Doing that in parallel can lead to initializing a timer which is already
armed and in the timer wheel, i.e., in use already:

ODEBUG: init active (active state 0) object: ffff888063a28000 object
type: timer_list hint: mce_timer_fn+0x0/0x240 arch/x86/kernel/cpu/mce/core.c:2642
WARNING: CPU: 0 PID: 8120 at lib/debugobjects.c:514
debug_print_object+0x1a0/0x2a0 lib/debugobjects.c:514

Fix that by grabbing the sysfs mutex as the rest of the MCA sysfs code
does.

Reported by: Yue Sun <samsun1006219@xxxxxxxxx>
Reported by: xingwei lee <xrivendell7@xxxxxxxxx>
Signed-off-by: Borislav Petkov (AMD) <bp@xxxxxxxxx>
Cc: <stable@xxxxxxxxxx>
Link: https://lore.kernel.org/r/CAEkJfYNiENwQY8yV1LYJ9LjJs%2Bx_-PqMv98gKig55=2vbzffRw@xxxxxxxxxxxxxx
---
arch/x86/kernel/cpu/mce/core.c | 4 +++-
1 file changed, 3 insertions(+), 1 deletion(-)

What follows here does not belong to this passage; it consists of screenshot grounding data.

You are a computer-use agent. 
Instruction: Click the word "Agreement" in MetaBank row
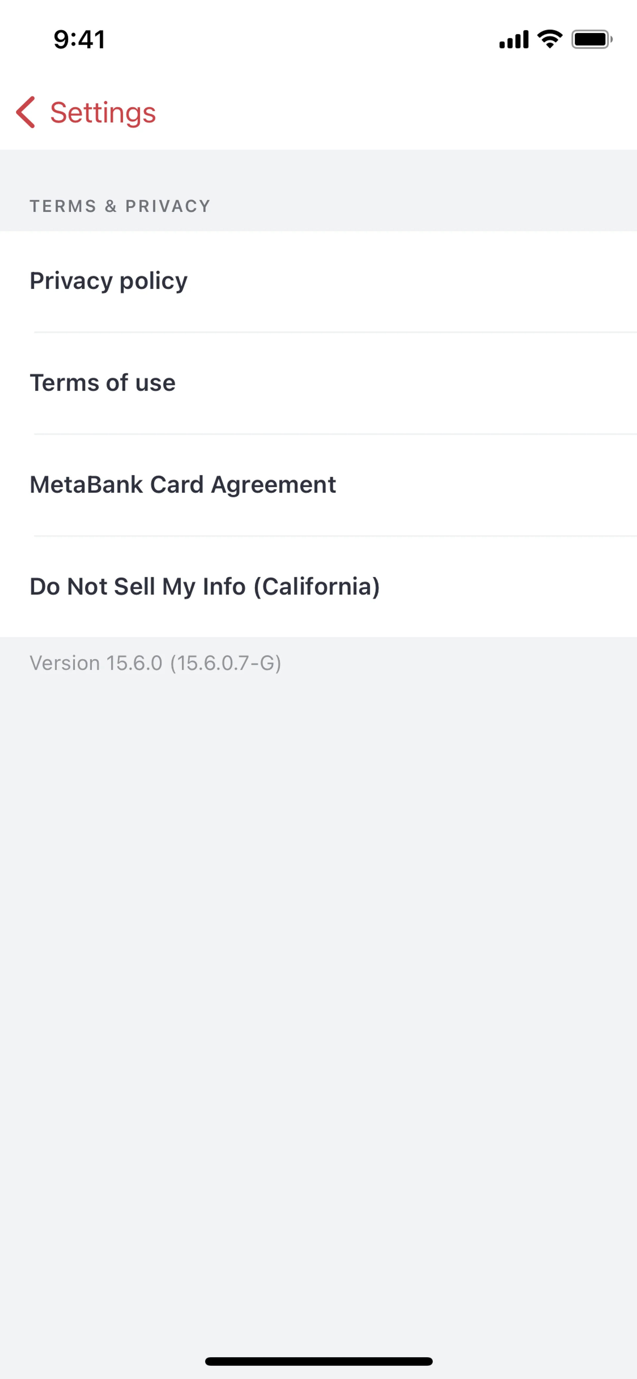(x=274, y=484)

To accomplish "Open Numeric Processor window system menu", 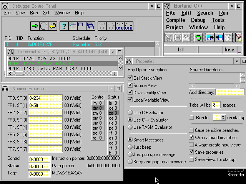I will click(5, 89).
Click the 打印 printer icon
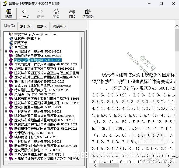Viewport: 179px width, 168px height. pos(72,12)
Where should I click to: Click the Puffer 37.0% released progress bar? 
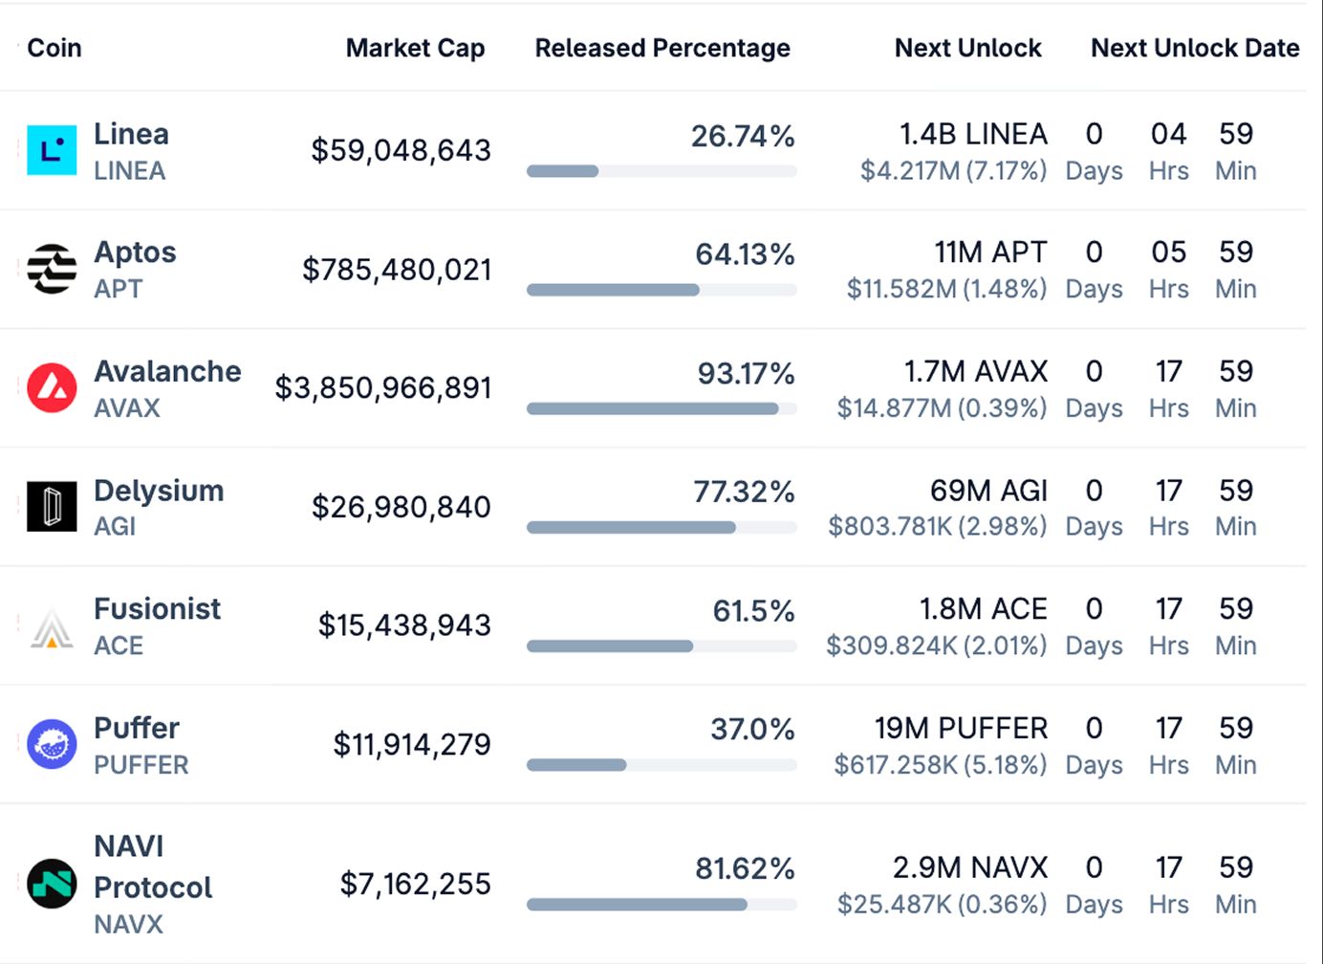pos(662,765)
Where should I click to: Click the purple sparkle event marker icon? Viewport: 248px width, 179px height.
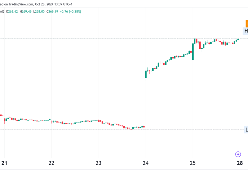coord(238,154)
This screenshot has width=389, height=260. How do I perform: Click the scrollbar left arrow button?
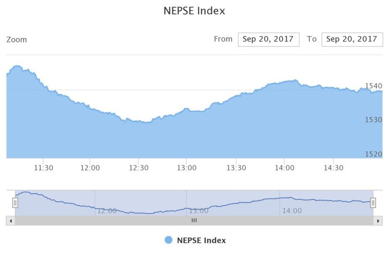(x=11, y=221)
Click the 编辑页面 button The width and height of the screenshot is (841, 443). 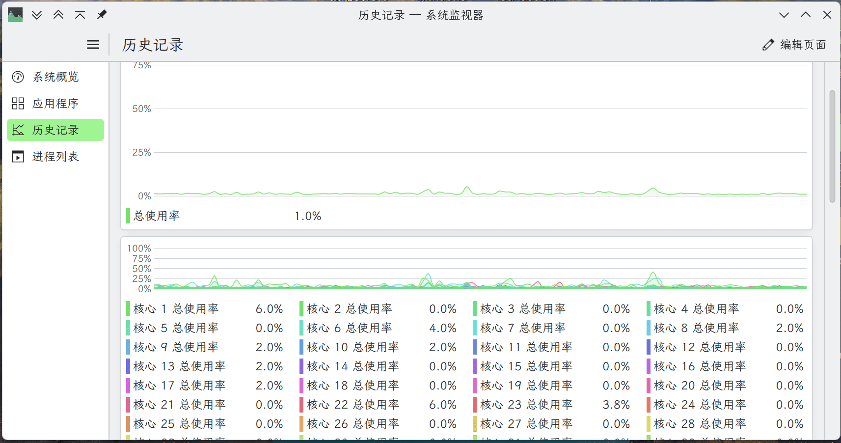794,45
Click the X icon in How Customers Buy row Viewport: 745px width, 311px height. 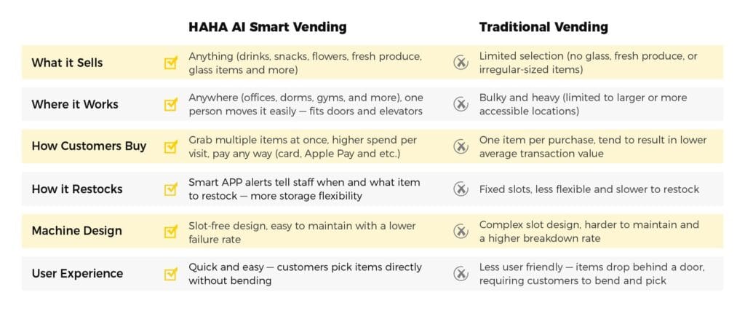click(x=461, y=146)
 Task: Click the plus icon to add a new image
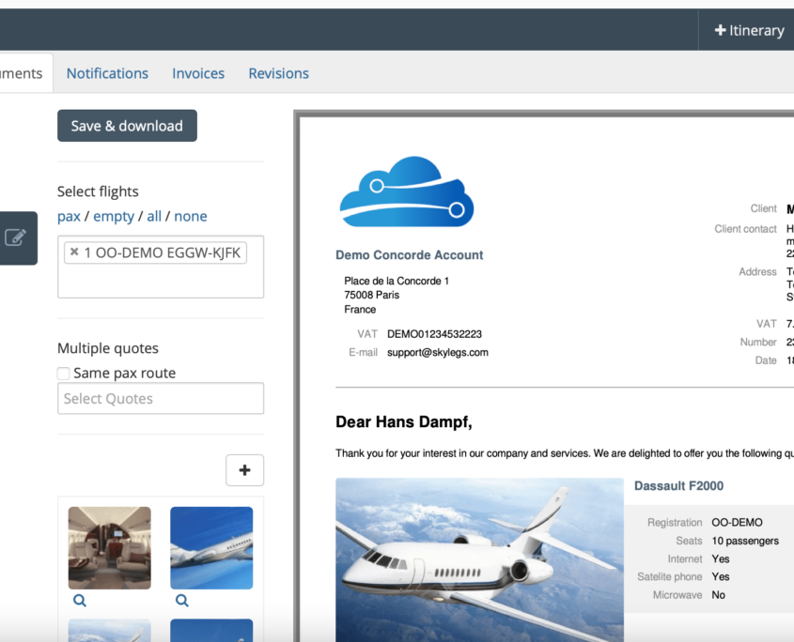244,469
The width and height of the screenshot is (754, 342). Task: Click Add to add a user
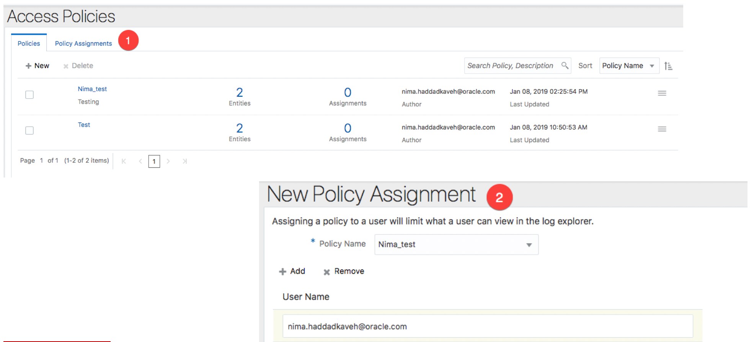pyautogui.click(x=292, y=271)
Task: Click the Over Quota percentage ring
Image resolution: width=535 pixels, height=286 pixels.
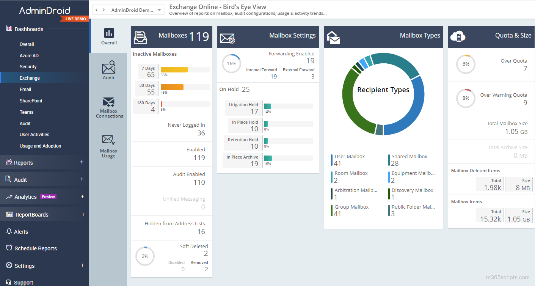Action: (466, 64)
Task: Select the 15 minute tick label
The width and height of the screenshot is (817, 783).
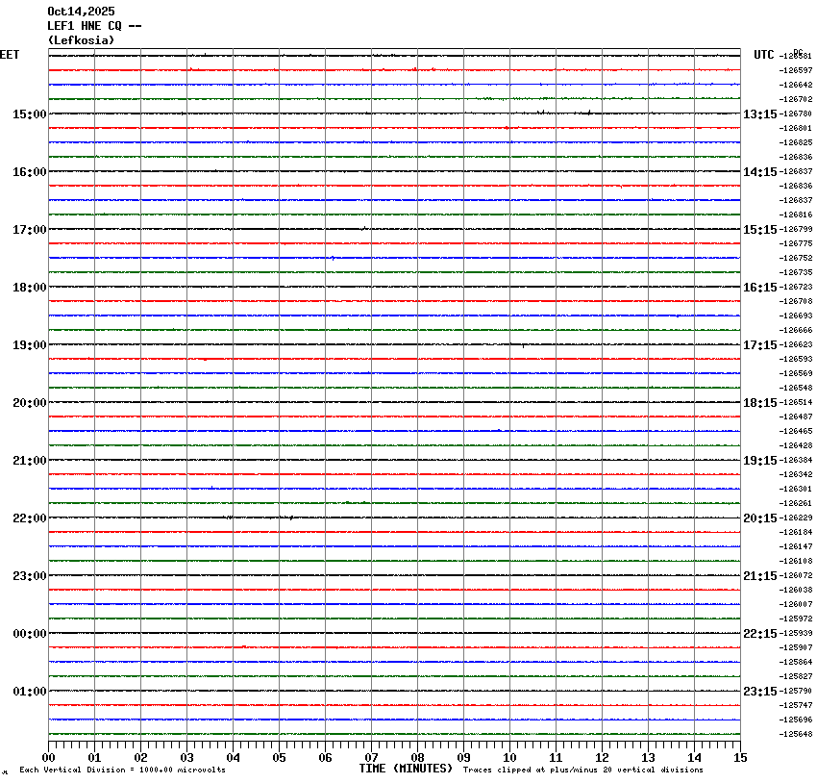Action: 740,757
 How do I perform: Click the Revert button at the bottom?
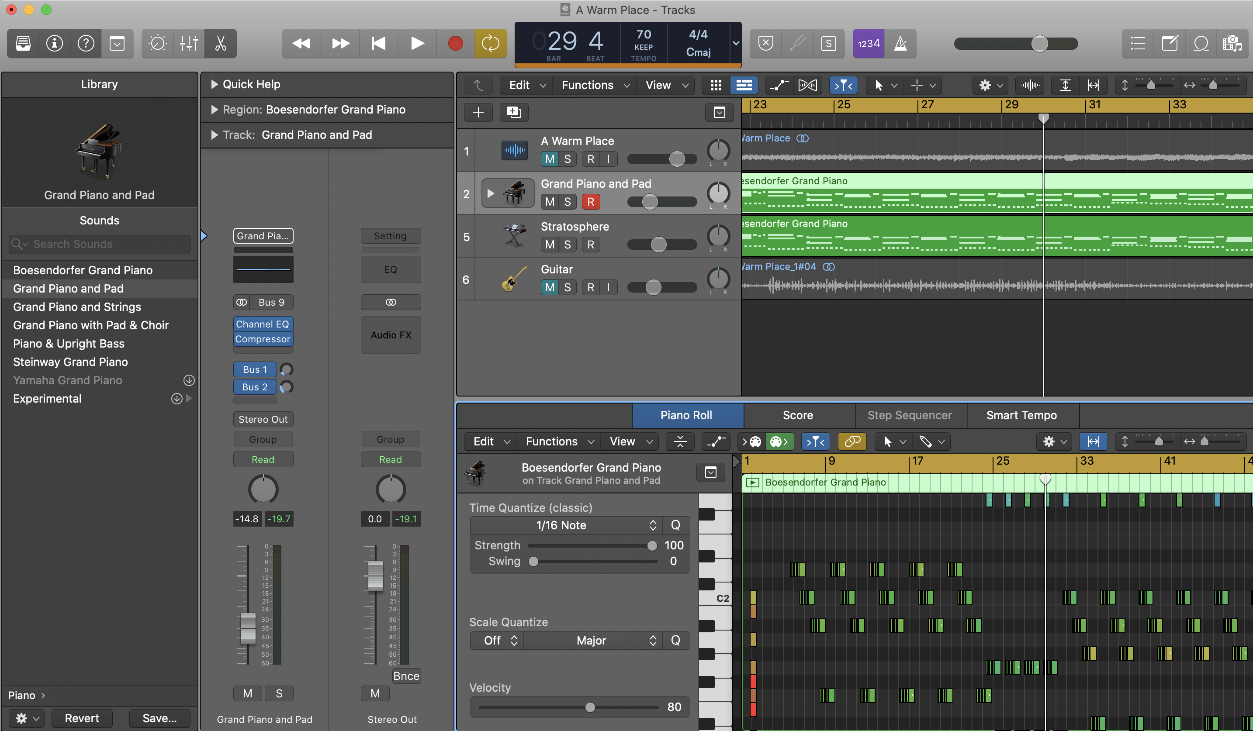point(83,718)
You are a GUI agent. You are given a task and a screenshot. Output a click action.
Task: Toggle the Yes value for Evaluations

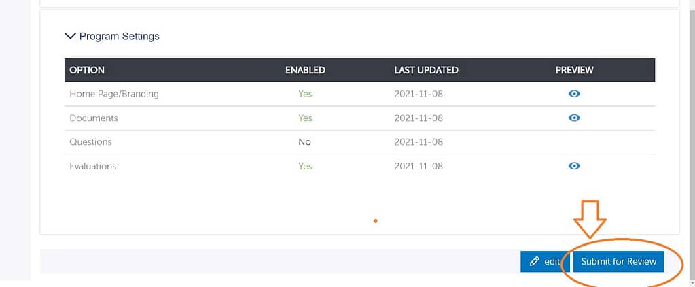tap(305, 166)
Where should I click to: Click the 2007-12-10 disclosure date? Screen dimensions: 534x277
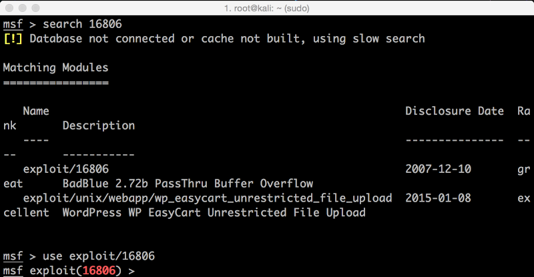(438, 169)
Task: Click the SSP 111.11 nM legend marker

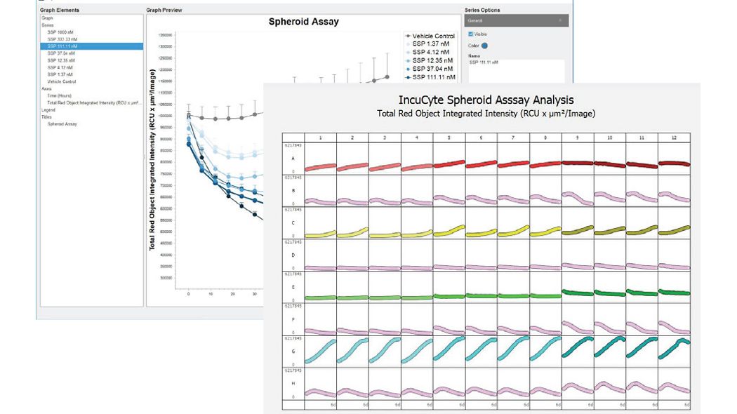Action: [409, 77]
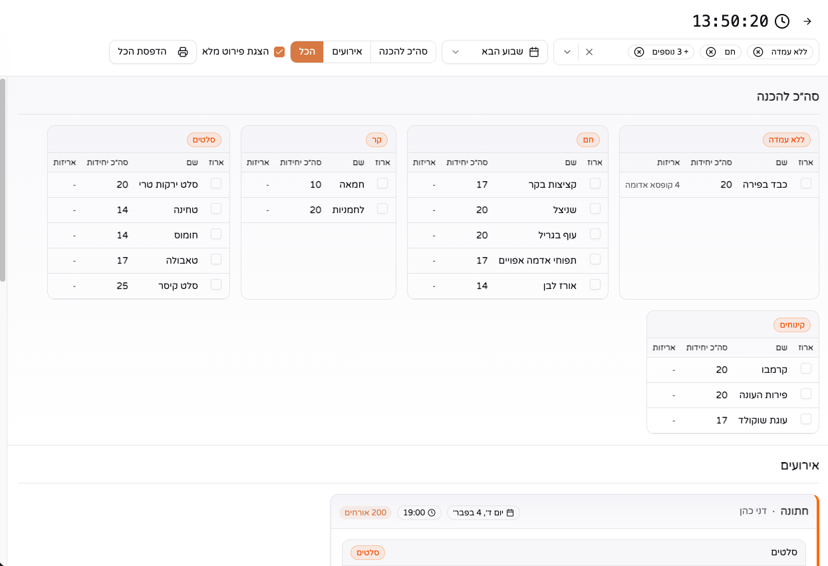The height and width of the screenshot is (566, 828).
Task: Switch to the סה"כ להכנה tab
Action: [403, 51]
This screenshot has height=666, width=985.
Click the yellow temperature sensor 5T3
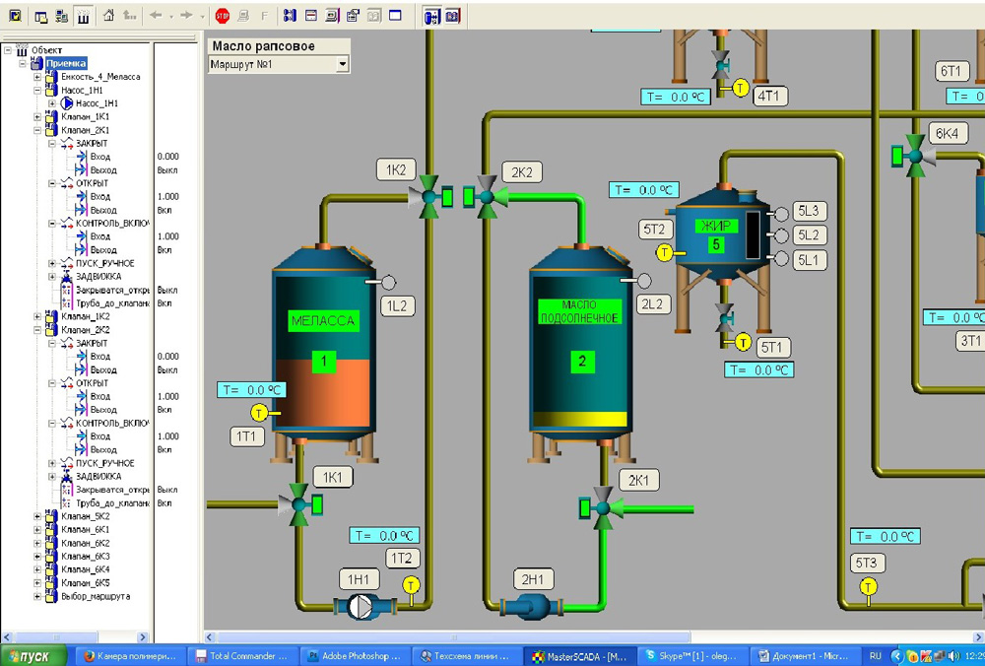tap(868, 587)
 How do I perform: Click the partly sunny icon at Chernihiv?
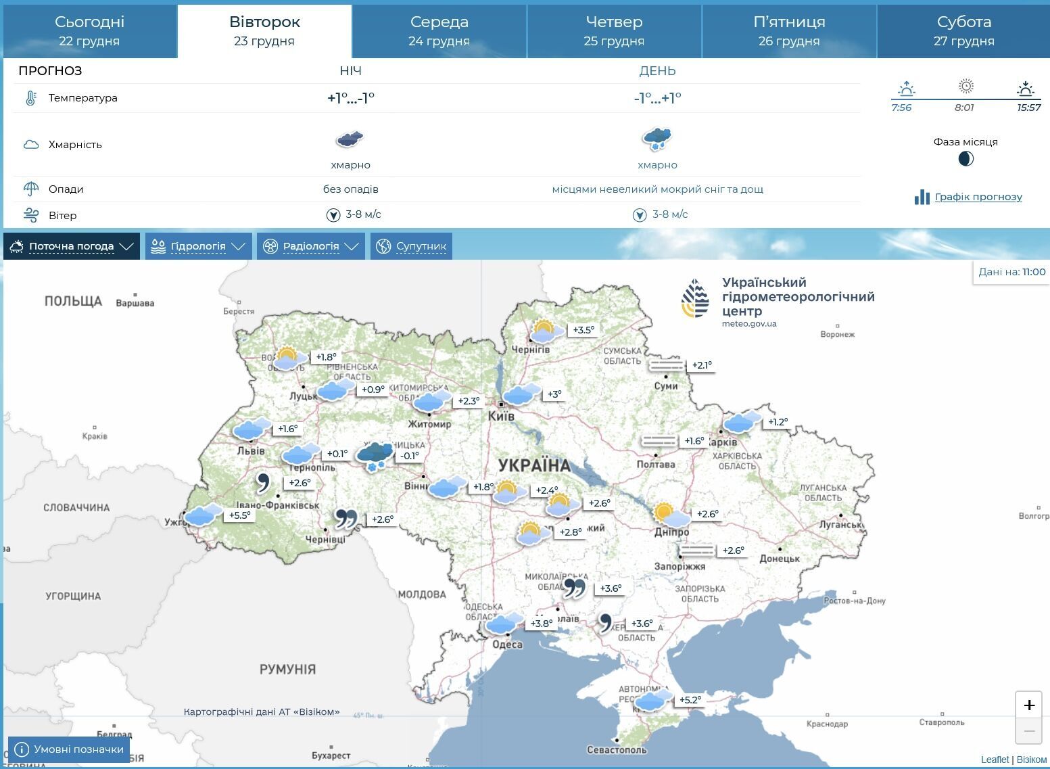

diff --git a/arch/x86/kernel/cpu/mce/core.c b/arch/x86/kernel/cpu/mce/core.c
index b5cc557cfc37..84d41be6d06b 100644
--- a/arch/x86/kernel/cpu/mce/core.c
+++ b/arch/x86/kernel/cpu/mce/core.c
@@ -2500,12 +2500,14 @@ static ssize_t set_bank(struct device *s, struct device_attribute *attr,
return -EINVAL;

b = &per_cpu(mce_banks_array, s->id)[bank];
-
if (!b->init)
return -ENODEV;

b->ctl = new;
+
+ mutex_lock(&mce_sysfs_mutex);
mce_restart();
+ mutex_unlock(&mce_sysfs_mutex);

return size;
}
--
2.43.0

--
Regards/Gruss,
Boris.

https://people.kernel.org/tglx/notes-about-netiquette